DIRECTIVE »
Present every line of the records below as a numbered list, omitting blank lines.

Dataset excerpt

>>

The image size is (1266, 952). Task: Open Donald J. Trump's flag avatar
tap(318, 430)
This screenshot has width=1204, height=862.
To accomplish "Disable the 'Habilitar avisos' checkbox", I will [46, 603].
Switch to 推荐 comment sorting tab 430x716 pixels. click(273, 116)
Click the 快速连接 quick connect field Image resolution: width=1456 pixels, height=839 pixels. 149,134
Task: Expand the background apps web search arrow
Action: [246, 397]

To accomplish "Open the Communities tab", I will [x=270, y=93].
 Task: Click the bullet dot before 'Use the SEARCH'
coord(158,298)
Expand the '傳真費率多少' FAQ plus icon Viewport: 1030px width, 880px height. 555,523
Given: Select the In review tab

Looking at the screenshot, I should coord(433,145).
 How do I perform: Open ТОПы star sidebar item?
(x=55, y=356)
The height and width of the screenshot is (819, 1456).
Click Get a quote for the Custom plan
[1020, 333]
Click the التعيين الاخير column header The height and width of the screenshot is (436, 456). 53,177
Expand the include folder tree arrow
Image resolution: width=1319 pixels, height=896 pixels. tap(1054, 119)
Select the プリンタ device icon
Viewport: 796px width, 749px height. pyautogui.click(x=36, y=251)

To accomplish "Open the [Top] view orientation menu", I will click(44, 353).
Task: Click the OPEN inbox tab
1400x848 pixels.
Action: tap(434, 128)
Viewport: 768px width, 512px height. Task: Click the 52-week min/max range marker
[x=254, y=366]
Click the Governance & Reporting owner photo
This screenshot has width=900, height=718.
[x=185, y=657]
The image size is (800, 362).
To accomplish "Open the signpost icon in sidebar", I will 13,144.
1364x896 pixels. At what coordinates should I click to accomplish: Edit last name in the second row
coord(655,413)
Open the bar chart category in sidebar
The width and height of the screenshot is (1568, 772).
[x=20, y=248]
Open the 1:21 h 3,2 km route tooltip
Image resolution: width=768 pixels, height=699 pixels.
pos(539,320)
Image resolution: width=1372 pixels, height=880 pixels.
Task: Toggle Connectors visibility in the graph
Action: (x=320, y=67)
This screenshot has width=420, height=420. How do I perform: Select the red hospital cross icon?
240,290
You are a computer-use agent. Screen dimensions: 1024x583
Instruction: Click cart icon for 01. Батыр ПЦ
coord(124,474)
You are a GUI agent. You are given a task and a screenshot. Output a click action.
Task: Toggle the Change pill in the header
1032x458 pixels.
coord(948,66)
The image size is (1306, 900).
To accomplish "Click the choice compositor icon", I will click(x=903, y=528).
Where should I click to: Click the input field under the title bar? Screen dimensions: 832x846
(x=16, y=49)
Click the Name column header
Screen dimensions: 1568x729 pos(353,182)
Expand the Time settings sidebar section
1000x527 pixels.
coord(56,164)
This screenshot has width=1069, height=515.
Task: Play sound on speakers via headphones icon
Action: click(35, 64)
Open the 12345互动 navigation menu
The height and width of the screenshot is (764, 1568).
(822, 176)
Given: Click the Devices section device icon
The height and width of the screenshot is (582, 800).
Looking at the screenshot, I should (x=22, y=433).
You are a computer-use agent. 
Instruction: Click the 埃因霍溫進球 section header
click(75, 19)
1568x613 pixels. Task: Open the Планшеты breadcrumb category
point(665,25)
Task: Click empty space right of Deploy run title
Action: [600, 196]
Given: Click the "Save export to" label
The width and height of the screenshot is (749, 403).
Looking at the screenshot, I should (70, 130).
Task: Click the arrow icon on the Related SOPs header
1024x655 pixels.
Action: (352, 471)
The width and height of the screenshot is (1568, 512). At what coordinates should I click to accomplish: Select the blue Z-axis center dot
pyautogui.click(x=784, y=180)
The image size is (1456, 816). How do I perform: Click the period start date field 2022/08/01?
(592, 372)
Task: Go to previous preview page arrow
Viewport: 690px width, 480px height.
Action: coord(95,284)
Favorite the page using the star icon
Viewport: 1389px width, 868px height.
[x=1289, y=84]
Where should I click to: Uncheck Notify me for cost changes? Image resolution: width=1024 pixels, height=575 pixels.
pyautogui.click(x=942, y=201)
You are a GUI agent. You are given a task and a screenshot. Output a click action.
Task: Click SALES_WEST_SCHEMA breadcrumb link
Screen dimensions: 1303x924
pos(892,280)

<<

THE REPLY »
1. The image size is (1266, 952). Task: Open Donald J. Trump's flag avatar
2. tap(318, 430)
3. This screenshot has width=1204, height=862.
4. To accomplish "Disable the 'Habilitar avisos' checkbox", I will [46, 603].
5. Switch to 推荐 comment sorting tab 430x716 pixels. click(273, 116)
6. Click the 快速连接 quick connect field Image resolution: width=1456 pixels, height=839 pixels. 149,134
7. Task: Expand the background apps web search arrow
8. Action: [246, 397]
9. To accomplish "Open the Communities tab", I will [x=270, y=93].
10.  Task: Click the bullet dot before 'Use the SEARCH'
11. coord(158,298)
12. Expand the '傳真費率多少' FAQ plus icon Viewport: 1030px width, 880px height. 555,523
13. Given: Select the In review tab
14. Looking at the screenshot, I should coord(433,145).
15.  How do I perform: Open ТОПы star sidebar item?
16. (x=55, y=356)
17. The height and width of the screenshot is (819, 1456).
18. Click Get a quote for the Custom plan
19. [1020, 333]
20. Click the التعيين الاخير column header The height and width of the screenshot is (436, 456). 53,177
21. Expand the include folder tree arrow
22. Image resolution: width=1319 pixels, height=896 pixels. tap(1054, 119)
23. Select the プリンタ device icon
24. Viewport: 796px width, 749px height. pyautogui.click(x=36, y=251)
25. To accomplish "Open the [Top] view orientation menu", I will click(44, 353).
26. Task: Click the OPEN inbox tab
27. 1400x848 pixels.
28. Action: tap(434, 128)
29. Viewport: 768px width, 512px height. Task: Click the 52-week min/max range marker
30. [x=254, y=366]
31. Click the Governance & Reporting owner photo
32. This screenshot has width=900, height=718.
33. [x=185, y=657]
34. The image size is (800, 362).
35. To accomplish "Open the signpost icon in sidebar", I will 13,144.
36. 1364x896 pixels. At what coordinates should I click to accomplish: Edit last name in the second row
37. coord(655,413)
38. Open the bar chart category in sidebar
39. The width and height of the screenshot is (1568, 772).
40. [x=20, y=248]
41. Open the 1:21 h 3,2 km route tooltip
42. Image resolution: width=768 pixels, height=699 pixels.
43. pos(539,320)
44. Image resolution: width=1372 pixels, height=880 pixels.
45. Task: Toggle Connectors visibility in the graph
46. Action: (x=320, y=67)
47. This screenshot has width=420, height=420. How do I perform: Select the red hospital cross icon?
48. 240,290
49. You are a computer-use agent. Screen dimensions: 1024x583
50. Instruction: Click cart icon for 01. Батыр ПЦ
51. coord(124,474)
52. You are a GUI agent. You are given a task and a screenshot. Output a click action.
53. Task: Toggle the Change pill in the header
54. 1032x458 pixels.
55. coord(948,66)
56. The image size is (1306, 900).
57. To accomplish "Click the choice compositor icon", I will click(x=903, y=528).
58. Where should I click to: Click the input field under the title bar? Screen dimensions: 832x846
59. (x=16, y=49)
60. Click the Name column header
61. Screen dimensions: 1568x729 pos(353,182)
62. Expand the Time settings sidebar section
63. 1000x527 pixels.
64. coord(56,164)
65. This screenshot has width=1069, height=515.
66. Task: Play sound on speakers via headphones icon
67. Action: click(35, 64)
68. Open the 12345互动 navigation menu
69. The height and width of the screenshot is (764, 1568).
70. (822, 176)
71. Given: Click the Devices section device icon
72. The height and width of the screenshot is (582, 800).
73. Looking at the screenshot, I should (x=22, y=433).
74. You are a computer-use agent. 
75. Instruction: Click the 埃因霍溫進球 section header
76. click(75, 19)
77. 1568x613 pixels. Task: Open the Планшеты breadcrumb category
78. point(665,25)
79. Task: Click empty space right of Deploy run title
80. Action: [600, 196]
81. Given: Click the "Save export to" label
82. The width and height of the screenshot is (749, 403).
83. Looking at the screenshot, I should (70, 130).
84. Task: Click the arrow icon on the Related SOPs header
85. 1024x655 pixels.
86. Action: (352, 471)
87. The width and height of the screenshot is (1568, 512). At what coordinates should I click to accomplish: Select the blue Z-axis center dot
88. pyautogui.click(x=784, y=180)
89. The image size is (1456, 816). How do I perform: Click the period start date field 2022/08/01?
90. (592, 372)
91. Task: Go to previous preview page arrow
92. Viewport: 690px width, 480px height.
93. Action: coord(95,284)
94. Favorite the page using the star icon
95. Viewport: 1389px width, 868px height.
96. [x=1289, y=84]
97. Where should I click to: Uncheck Notify me for cost changes? Image resolution: width=1024 pixels, height=575 pixels.
98. pyautogui.click(x=942, y=201)
99. You are a GUI agent. You are given a task and a screenshot. Output a click action.
100. Task: Click SALES_WEST_SCHEMA breadcrumb link
101. Screen dimensions: 1303x924
102. pos(892,280)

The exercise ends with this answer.